Seeing Red (& Blue)

Posted: February 10, 2011 in Misc
Tags: , ,

Last year, more red poems appeared in literary journals* than blue poems. Look! There was much shock and fury when VIDATM‘s pie charts pointed out poems penned by penises enjoyed prevalent publication in 2010 whilst the virtuosity of vaginal verse was nigh vilified to the point of vagrancy via very thinly veiled institutional marginalization. Book reviews and editor genders shared similar ratios.

PieChart3

As a male author, it’s easy to look at such charts and shrug off the results as an exercise in subjectivity. After all, the published poems and reviewed books which comprised the male-weighted ratio obviously fit the issue/flow better, were of better quality, or spoke more personally to the editor in charge of fingering submissions for acceptance. Ah, but in that latter sentiment is the pet from the hand that consistently rubs the pussy’s fur the wrong way.
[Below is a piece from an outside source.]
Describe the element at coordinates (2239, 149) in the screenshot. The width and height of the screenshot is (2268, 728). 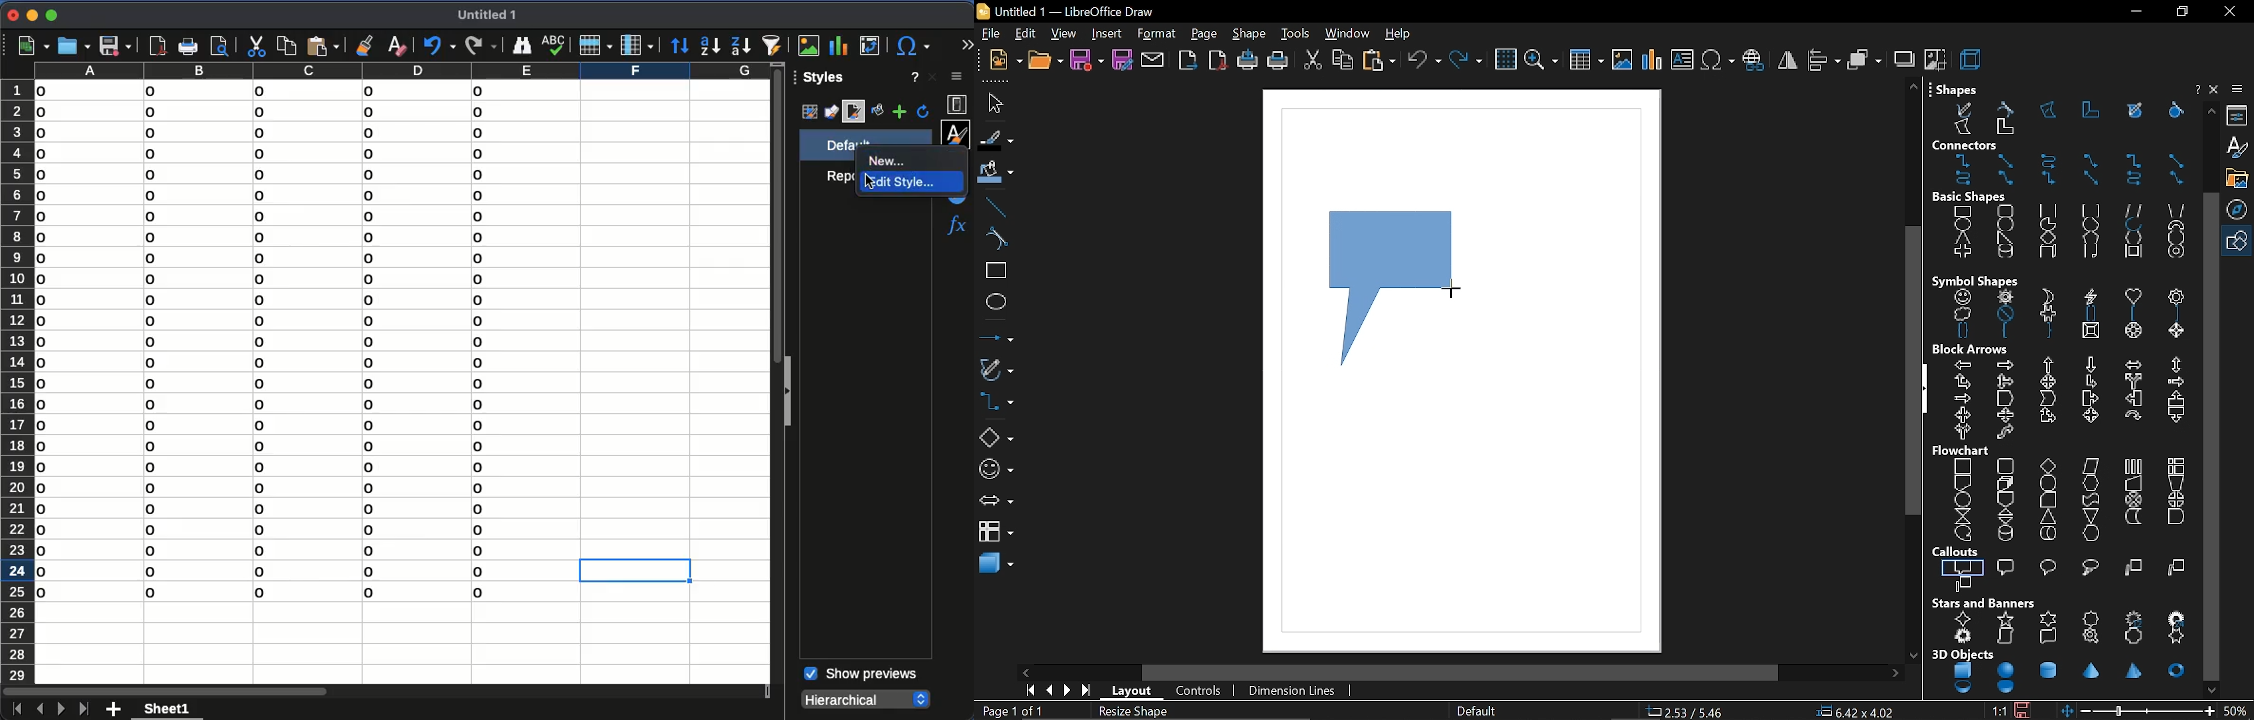
I see `styles` at that location.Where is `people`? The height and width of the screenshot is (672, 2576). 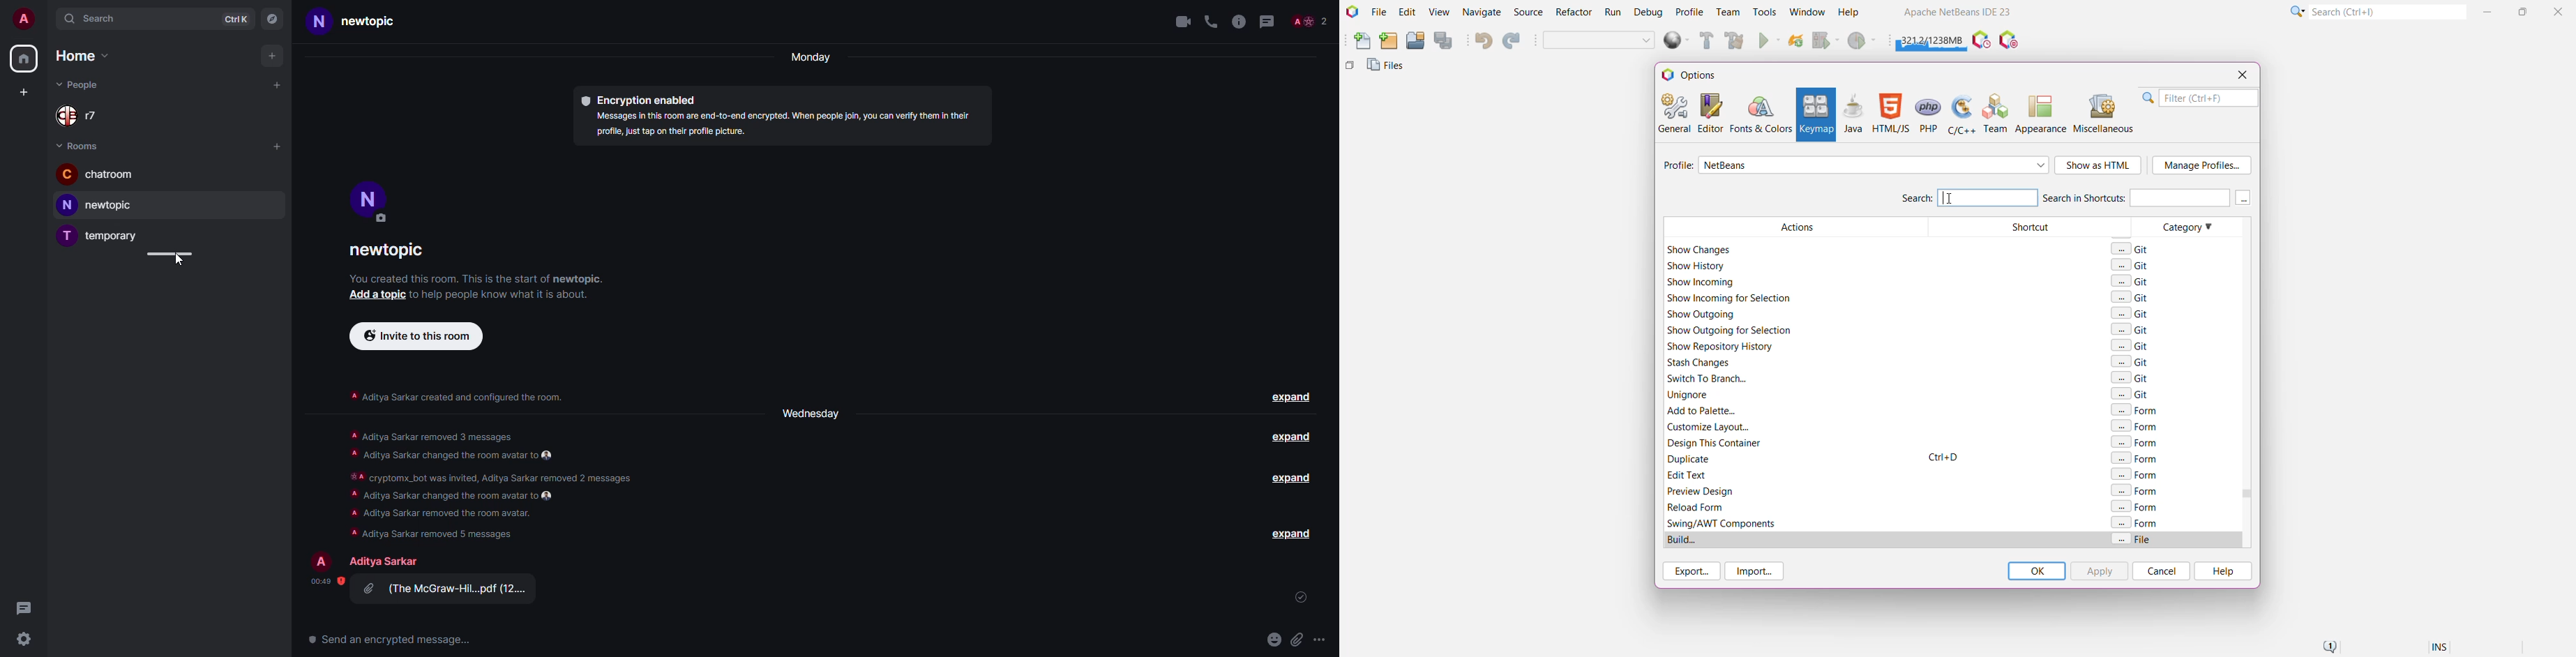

According to the pie charts, there were more male editors than female, so the likelihood of female poetry submissions appealing to the journals’ respective appraisers of literary worth meets a hurdle that should not be a hurdle. Some people, male and female, have an odd time identifying with the opposite sex and will put in no more effort than a quick read or cursory glance to fulfill their own sense of editorial duty if the content seems foreign or disagreeable. Humans are judgmental creatures after all, but poetry is built upon the notion of sympathetic imagination.

Illuminating a lack of such sympathy, VIDA’s investigations reveal a severely out of whack ratio with a male majority across the board in editorial staffing, poem publishing, and book reviews. The only possible recompense for these iconic journals/magazines (as well as those that would try to follow in their footsteps) is apology and infrastructure change. Such changes can be as easy or hard as the rag wants to make them.

For example, those assessing the merit of poetry submissions should be equally prepared to think (or at least attempt to think) from either sex’s perspective. If that’s not possible, then a person of the same sex of whichever gender isn’t represented at the judge’s table should be consulted. Annie Finch, with much more eloquence, offers some rather excellent guidelines for literary journals to help bring balance to the folds.

No-one should stare at red vs. blue pie charts and expect them to be neat halves. Some degree of swing should be seen towards both sides of the margin. But the obvious and consistent male dominance of elite literary rags, as exposed by VIDA, is a cry for change. There are plenty of immensely talented female writers out there, and it is a damned shame to miss out on their wisdom and wit simply because men and policies set in place/enforced by men fill roles of judge and executioner.

*Journals included in VIDA’s The Count 2010: The Atlantic, Boston Review, Granata, Harper’s, London Review of Books, The New Republic, The NY Review of Books, The NY Times Book Review, The New Yorker, The Paris Review, Poetry, The Threepenny Review, The Times Literary Supplement, Tin House.